We’re fascinated by the grand scam that was the Fyre Festival not because such blatant ripoffs never happen under capitalism, but because for once the wealthy were getting screwed along with workers.

Netflix


The Fyre Festival was supposed to be the height of opulence. The event debuted in a promo video starring the world’s top supermodels and was hyped on social media by hundreds of celebrity influencers. Thousands of people spent thousands of dollars each for a weekend on a private island in the Bahamas — supposedly once owned by Pablo Escobar — where they would stay in luxury villas, ride jet skis, and rub elbows with Ja Rule and Bella Hadid.

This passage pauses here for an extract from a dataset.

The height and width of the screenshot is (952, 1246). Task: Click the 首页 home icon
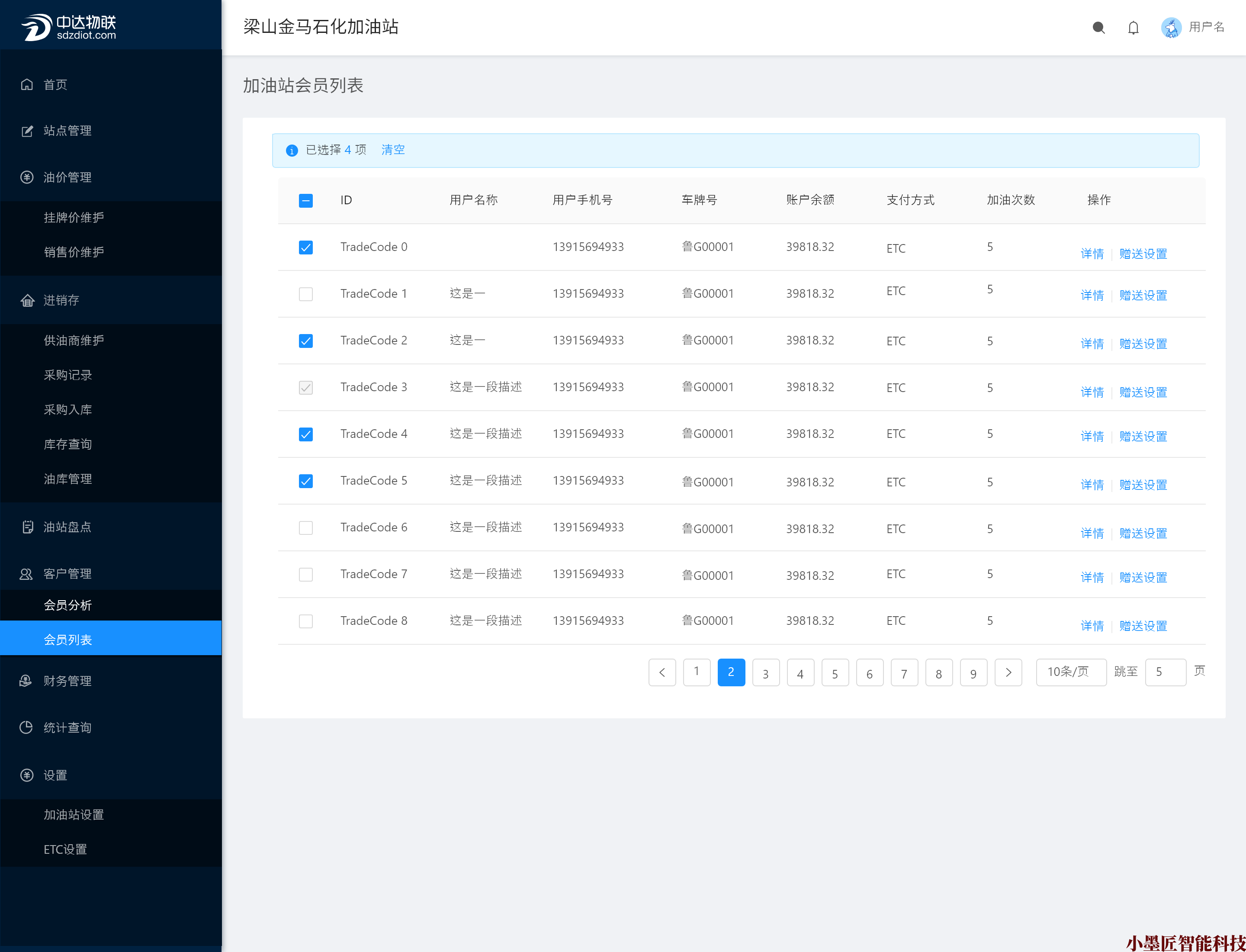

In the end, as the world soon learned, there was nothing to the Fyre Festival besides the viral marketing campaign itself. The partygoers arrived not to a private island, but to an undeveloped tract of land adjacent to a Sandals resort on the populated island of Great Exuma. The lot had no sewage or running water. Instead of catered high-end cuisine, guests were fed forlorn-looking cheese sandwiches in flimsy foam take-out boxes. Instead of glamping colonies with “elevated amenities,” they were directed to rows of FEMA disaster relief tents, vacant inside save for mattresses soaked with rainwater.

In the Netflix documentary Fyre: The Greatest Party That Never Happened, one of two competing new documentary films about the festival, witnesses describe the chaotic scene over shaky cellphone footage. “It was the most eerie feeling in the world.” “It looked like a horror scene.” “It became very barbaric.” Fyre immediately became a national punchline.